• Work instructions: Scan the entries below for "submenu" and copy each line that holds it.
(Beginning of Exercise materials)
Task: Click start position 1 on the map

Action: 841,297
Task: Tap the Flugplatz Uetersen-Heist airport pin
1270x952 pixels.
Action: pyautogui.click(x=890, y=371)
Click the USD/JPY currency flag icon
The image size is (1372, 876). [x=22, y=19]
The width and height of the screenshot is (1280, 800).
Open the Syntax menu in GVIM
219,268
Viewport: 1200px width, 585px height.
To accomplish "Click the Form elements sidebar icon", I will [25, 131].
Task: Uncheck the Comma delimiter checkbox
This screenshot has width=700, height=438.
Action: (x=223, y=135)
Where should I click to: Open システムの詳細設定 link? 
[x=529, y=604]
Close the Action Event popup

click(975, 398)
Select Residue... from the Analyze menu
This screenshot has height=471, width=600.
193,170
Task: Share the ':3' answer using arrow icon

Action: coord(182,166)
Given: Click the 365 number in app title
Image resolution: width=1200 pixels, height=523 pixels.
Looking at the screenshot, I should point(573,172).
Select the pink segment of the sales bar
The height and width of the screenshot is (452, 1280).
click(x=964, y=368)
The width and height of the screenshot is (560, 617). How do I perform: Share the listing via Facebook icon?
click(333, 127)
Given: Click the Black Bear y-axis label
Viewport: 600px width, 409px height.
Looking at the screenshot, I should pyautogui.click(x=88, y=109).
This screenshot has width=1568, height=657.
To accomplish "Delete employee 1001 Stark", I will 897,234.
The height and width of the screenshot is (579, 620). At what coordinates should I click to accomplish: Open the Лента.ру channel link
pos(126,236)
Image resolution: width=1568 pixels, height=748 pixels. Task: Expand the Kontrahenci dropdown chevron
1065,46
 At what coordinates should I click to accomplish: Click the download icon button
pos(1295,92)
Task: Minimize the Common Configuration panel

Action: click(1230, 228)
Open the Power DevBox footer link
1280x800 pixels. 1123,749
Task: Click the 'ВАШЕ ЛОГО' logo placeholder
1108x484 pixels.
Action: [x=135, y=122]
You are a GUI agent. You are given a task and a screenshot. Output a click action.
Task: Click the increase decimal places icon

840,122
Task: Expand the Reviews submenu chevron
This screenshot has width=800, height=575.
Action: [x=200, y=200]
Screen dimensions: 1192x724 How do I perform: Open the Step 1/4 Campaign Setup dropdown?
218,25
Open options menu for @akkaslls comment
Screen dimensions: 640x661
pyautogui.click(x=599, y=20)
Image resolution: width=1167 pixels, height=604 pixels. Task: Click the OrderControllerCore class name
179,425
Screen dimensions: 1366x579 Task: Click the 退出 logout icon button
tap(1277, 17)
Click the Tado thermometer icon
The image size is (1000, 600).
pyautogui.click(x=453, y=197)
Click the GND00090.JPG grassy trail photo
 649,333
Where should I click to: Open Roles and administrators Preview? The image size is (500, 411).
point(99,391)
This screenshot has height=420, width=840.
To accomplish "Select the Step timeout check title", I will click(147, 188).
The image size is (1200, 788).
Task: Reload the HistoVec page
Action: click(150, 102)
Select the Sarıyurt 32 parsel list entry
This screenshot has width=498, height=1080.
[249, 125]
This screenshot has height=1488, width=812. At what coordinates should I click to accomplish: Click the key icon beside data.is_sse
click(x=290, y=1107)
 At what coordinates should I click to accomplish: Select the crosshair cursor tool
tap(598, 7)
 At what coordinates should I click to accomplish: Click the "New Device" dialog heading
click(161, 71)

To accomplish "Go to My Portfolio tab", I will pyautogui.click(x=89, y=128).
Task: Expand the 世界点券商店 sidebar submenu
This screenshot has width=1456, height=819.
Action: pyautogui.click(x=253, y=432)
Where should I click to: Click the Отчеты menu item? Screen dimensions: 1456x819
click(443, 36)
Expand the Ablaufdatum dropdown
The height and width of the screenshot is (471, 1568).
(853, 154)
(End of Exercise materials)
• Task solution:
Task: Expand the Reviews submenu chevron
Task: Expand the 世界点券商店 sidebar submenu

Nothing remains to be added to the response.